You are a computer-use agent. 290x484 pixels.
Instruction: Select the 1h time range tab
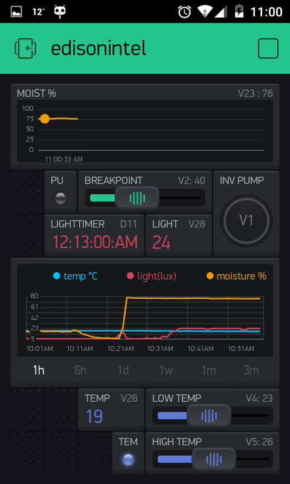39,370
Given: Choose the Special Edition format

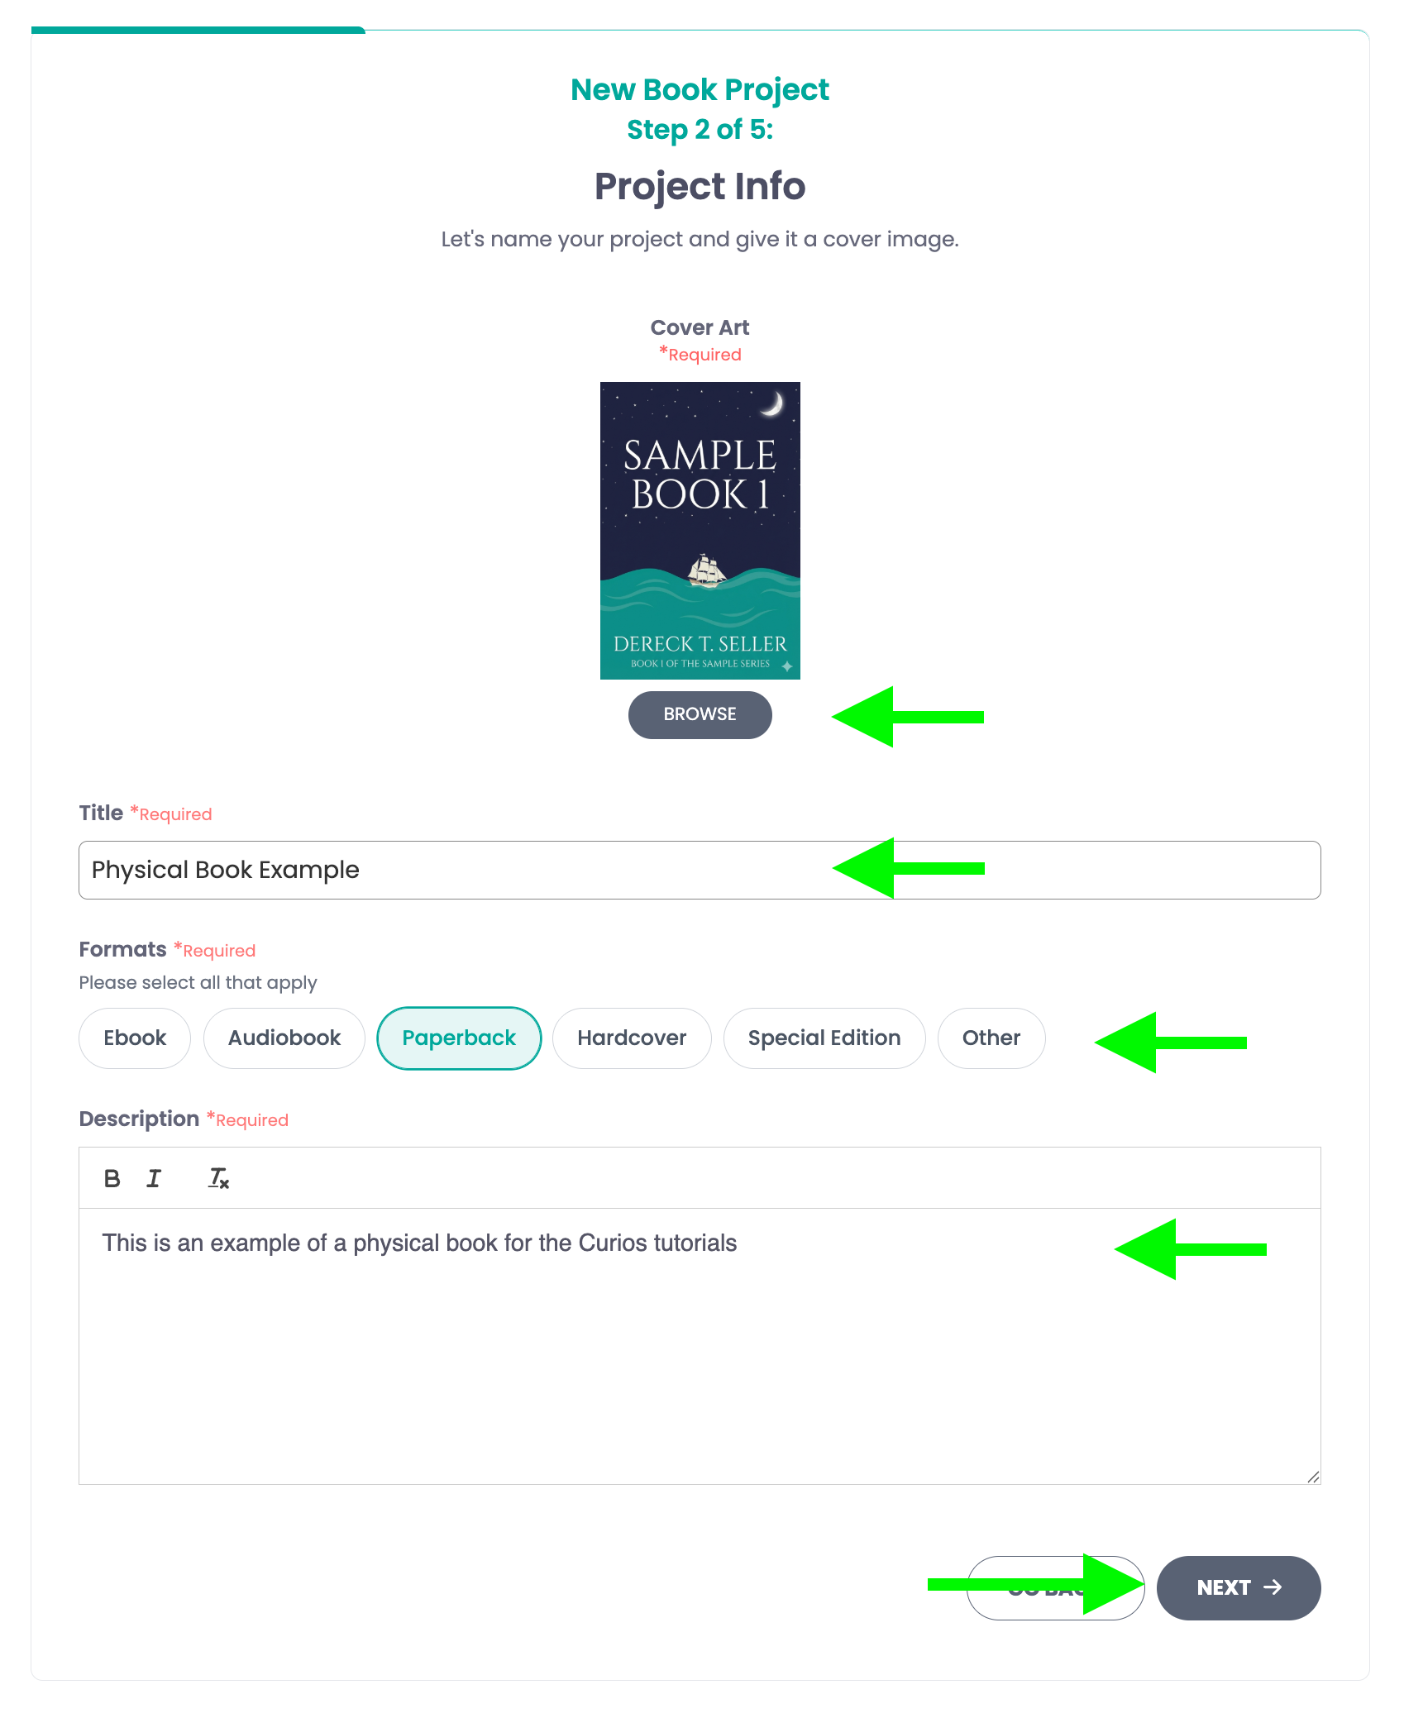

---

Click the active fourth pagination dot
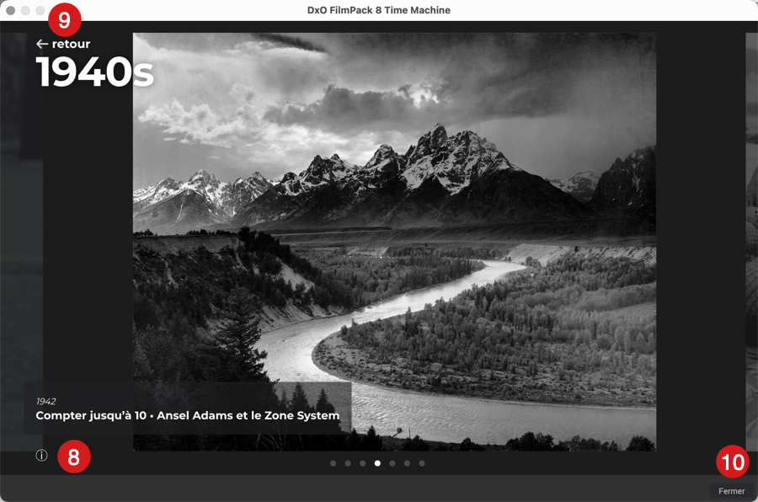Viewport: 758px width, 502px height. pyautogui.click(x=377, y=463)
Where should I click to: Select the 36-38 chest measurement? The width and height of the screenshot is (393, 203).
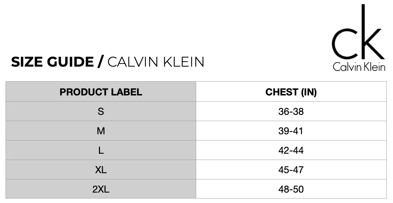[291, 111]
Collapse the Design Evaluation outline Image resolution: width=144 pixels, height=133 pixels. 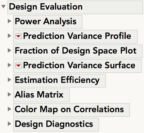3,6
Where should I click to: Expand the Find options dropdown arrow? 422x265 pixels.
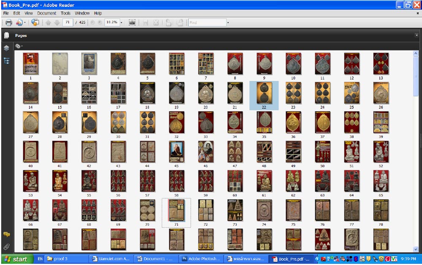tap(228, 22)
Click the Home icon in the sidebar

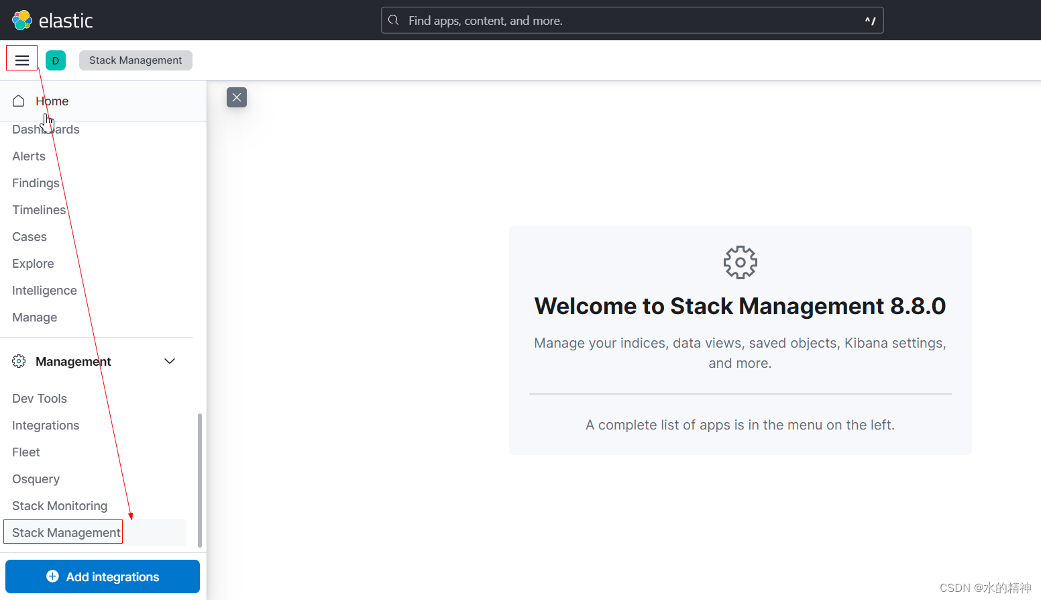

==

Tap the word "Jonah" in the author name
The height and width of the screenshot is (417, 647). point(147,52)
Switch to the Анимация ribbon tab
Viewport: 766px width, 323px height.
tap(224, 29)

** Problem details **
Output exactly, and only, the lines of the entries above from the one with "Instruction: Select the 1h time range tab" up to and including the one with "Given: Choose the Special Edition format"; pictures are to be left out.

** Expected output **
Instruction: Select the 1h time range tab
39,370
Given: Choose the Special Edition format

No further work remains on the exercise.